For some time now, engineered and surface-modified nanomaterials have been used in various everyday products. For the material flow analyses presented in the following paper, six nano-based consumer products were selected that are available on the Austrian market and primarily contain metallic nanomaterials (nano-SiO2, -TiO2, -Ag or CdSe quantum dots); one sample product contained carbon nanotubes (CNTs).
For the purpose of the material flow analyses, it was necessary to estimate the amounts of nanomaterial input at the product level. On the basis of available product information and academic publications, initial estimates of consumption in Austria were prepared. In the case of the sample product “televisions with quantum dot displays,” there was too little data available to do so. However, this scenario offers valuable proof of the fact that little to no product information is available for many product categories, making it impossible to quantitatively estimate the amount of nanomaterials in waste streams.

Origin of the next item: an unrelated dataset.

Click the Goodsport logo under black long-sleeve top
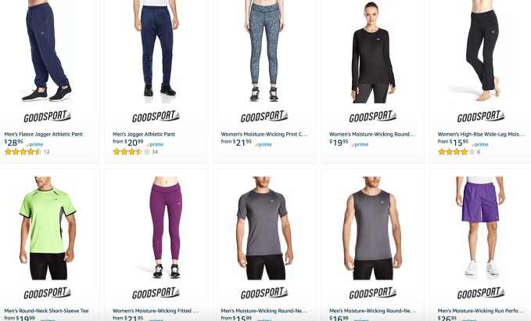click(x=372, y=117)
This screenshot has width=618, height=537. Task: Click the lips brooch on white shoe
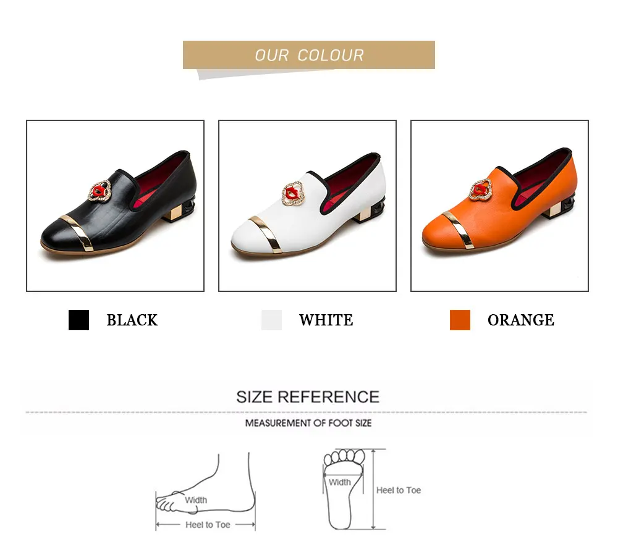(x=293, y=194)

The initial estimates show that tons of nano-TiO2 are already used in sun creams (ca. 5.4 to 40.8 t/year in Austria). In contrast, only several kilograms each of nano-SiO2 (in automotive paint sealants), nano-Ag (in indoor paints and washcloths), and CNTs (in tennis rackets) are used each year.

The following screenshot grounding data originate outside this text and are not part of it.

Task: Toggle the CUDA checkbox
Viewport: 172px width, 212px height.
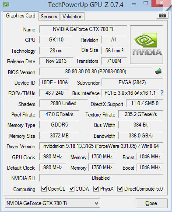Action: click(71, 188)
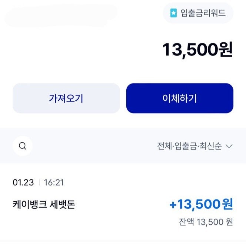Click the 01.23 transaction date
246x247 pixels.
(23, 182)
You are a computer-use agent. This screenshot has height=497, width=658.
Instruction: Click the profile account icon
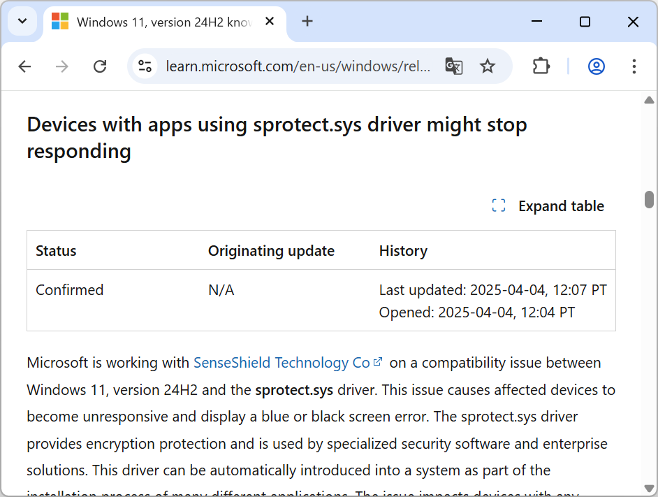click(596, 66)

Based on the material flow analyses it can be assumed that, in the course of waste treatment, metallic/metal oxide nanomaterials very likely enrich in secondary waste like combustion residues, which in turn predominantly end up in landfills. Carbon-based nanomaterials like CNTs are most likely completely oxidized in the course of incineration. However, their elimination can only be ensured if they are subjected to high temperatures for a sufficiently long time. The uncertainties/substantial variances in the projected nanomaterial flows clearly show that there are still considerable gaps in our knowledge and available information, and that research regarding the exact environmental fate of nano-products especially into their behavior and potential emission pathways in the disposal phase is urgently needed.